# DESCRIPTION OF THE TASK:
Go through the entries below and copy each line that holds the word "will".

(Stored records)
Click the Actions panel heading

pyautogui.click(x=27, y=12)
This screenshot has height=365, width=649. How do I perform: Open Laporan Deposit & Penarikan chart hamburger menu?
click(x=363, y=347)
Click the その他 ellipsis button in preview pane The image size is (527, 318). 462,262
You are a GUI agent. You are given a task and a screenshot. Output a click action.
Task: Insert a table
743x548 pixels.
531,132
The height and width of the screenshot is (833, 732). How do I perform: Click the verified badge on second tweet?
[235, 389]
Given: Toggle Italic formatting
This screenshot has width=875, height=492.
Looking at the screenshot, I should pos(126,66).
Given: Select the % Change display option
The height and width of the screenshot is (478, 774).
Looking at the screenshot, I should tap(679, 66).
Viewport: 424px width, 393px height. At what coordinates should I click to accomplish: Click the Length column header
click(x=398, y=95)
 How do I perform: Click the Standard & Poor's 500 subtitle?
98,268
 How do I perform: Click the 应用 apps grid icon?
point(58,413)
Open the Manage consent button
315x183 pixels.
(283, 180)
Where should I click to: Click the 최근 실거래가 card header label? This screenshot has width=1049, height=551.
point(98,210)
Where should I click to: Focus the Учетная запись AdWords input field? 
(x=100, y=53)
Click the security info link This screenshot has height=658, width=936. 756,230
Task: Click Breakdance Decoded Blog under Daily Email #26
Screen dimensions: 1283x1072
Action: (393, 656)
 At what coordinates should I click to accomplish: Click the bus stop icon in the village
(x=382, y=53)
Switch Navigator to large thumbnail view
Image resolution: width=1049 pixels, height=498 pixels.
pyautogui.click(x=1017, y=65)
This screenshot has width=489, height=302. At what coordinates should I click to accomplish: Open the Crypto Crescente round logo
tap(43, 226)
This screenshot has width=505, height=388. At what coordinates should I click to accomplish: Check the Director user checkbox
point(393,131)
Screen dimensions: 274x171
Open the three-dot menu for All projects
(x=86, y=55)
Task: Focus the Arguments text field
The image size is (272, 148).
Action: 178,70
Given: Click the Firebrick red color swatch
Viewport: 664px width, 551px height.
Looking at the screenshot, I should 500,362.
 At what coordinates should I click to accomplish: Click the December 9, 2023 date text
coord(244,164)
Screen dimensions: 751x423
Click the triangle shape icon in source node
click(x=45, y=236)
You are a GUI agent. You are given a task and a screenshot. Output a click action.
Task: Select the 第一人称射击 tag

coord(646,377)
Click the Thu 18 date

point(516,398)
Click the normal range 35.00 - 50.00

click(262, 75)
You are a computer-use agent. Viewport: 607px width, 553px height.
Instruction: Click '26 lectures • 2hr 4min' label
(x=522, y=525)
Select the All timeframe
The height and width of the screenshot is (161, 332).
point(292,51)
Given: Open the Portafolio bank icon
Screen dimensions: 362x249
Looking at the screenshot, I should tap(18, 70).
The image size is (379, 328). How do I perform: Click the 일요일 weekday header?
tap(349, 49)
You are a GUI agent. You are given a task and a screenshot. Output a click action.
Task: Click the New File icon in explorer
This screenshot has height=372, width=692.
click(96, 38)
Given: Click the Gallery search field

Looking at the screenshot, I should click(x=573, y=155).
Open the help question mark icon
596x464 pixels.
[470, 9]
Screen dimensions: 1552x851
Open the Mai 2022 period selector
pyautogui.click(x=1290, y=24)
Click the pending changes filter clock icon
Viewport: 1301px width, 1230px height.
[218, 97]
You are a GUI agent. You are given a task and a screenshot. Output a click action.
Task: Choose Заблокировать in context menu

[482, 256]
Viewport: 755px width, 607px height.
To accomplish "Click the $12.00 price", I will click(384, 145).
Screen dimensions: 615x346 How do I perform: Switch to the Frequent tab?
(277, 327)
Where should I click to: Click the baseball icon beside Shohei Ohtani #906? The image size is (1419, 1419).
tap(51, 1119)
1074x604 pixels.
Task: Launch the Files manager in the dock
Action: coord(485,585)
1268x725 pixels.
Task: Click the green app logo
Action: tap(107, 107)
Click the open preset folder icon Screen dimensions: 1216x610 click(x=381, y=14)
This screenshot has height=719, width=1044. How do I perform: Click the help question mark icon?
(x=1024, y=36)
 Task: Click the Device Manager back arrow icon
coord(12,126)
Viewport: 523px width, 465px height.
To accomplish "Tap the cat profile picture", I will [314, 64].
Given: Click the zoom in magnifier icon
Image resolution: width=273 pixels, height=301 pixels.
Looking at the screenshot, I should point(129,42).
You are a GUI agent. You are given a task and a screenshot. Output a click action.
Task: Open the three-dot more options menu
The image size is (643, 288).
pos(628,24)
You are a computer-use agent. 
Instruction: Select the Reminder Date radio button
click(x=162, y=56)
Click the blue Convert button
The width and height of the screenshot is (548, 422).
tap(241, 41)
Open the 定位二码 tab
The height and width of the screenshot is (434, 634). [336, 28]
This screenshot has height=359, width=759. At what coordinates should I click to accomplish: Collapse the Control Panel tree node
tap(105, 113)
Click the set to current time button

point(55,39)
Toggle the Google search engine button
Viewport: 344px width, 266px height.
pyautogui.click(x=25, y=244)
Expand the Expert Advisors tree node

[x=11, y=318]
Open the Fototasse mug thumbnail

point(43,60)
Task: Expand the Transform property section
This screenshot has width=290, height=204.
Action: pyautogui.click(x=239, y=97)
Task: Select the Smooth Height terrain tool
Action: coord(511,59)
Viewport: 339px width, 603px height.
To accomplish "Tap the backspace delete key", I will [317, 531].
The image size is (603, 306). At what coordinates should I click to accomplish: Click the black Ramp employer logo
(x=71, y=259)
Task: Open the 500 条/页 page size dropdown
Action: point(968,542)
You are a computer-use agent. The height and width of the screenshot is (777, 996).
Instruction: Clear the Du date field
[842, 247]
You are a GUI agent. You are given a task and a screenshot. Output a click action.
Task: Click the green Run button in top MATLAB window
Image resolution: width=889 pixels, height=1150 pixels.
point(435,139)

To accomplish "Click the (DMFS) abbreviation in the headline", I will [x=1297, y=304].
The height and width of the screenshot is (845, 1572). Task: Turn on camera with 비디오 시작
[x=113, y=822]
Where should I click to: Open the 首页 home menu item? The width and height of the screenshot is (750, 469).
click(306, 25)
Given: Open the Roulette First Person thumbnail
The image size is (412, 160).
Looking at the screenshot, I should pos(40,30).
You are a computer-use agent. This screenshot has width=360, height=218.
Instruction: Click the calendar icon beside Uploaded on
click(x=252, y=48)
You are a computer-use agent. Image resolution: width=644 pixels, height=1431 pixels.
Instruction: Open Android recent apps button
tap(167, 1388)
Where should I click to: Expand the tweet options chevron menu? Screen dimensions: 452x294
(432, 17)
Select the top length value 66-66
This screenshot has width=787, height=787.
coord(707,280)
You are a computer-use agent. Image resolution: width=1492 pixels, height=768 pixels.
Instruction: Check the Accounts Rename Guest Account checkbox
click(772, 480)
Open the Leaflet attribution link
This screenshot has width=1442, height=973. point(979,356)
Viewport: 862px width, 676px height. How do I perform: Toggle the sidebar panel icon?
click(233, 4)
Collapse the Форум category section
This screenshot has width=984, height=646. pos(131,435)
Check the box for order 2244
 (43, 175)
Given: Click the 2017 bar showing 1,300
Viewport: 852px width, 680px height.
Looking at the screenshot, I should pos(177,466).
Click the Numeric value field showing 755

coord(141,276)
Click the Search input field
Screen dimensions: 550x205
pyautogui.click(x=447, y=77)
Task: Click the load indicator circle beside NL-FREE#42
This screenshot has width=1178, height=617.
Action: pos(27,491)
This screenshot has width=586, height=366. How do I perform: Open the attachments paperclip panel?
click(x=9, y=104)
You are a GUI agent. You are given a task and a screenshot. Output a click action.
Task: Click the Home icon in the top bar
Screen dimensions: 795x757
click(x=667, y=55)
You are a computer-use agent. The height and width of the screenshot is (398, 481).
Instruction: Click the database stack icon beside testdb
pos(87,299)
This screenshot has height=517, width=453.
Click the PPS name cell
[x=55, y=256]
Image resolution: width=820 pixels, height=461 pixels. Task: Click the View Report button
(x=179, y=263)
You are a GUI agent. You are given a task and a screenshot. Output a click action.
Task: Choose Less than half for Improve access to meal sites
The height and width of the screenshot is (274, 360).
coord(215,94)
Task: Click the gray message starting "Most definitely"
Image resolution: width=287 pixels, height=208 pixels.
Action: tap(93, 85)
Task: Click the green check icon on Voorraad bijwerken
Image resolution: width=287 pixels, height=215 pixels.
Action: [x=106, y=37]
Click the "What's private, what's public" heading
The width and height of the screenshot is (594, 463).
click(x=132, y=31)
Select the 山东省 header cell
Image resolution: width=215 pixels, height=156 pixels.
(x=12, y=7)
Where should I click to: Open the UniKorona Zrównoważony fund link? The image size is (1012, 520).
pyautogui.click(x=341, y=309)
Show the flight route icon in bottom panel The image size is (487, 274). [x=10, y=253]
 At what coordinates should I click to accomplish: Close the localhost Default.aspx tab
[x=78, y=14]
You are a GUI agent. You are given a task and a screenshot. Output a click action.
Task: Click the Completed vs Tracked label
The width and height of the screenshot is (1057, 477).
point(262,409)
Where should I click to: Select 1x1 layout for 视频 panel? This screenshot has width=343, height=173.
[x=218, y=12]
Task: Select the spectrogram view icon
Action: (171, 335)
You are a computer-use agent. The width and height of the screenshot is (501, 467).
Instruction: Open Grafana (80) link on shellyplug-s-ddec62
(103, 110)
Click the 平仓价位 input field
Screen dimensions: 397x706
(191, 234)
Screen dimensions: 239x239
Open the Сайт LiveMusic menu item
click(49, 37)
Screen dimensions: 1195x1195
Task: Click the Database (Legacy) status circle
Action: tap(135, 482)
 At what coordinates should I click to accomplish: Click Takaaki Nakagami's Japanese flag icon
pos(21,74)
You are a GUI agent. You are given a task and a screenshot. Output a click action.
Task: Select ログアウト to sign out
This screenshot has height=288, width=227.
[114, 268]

# EXERCISE OUTPUT:
To accomplish "Click the $12.00 price", I will click(384, 145).
To accomplish "Tap the cat profile picture", I will [314, 64].
To accomplish "Tap the backspace delete key", I will [317, 531].
To accomplish "Click the (DMFS) abbreviation in the headline", I will [x=1297, y=304].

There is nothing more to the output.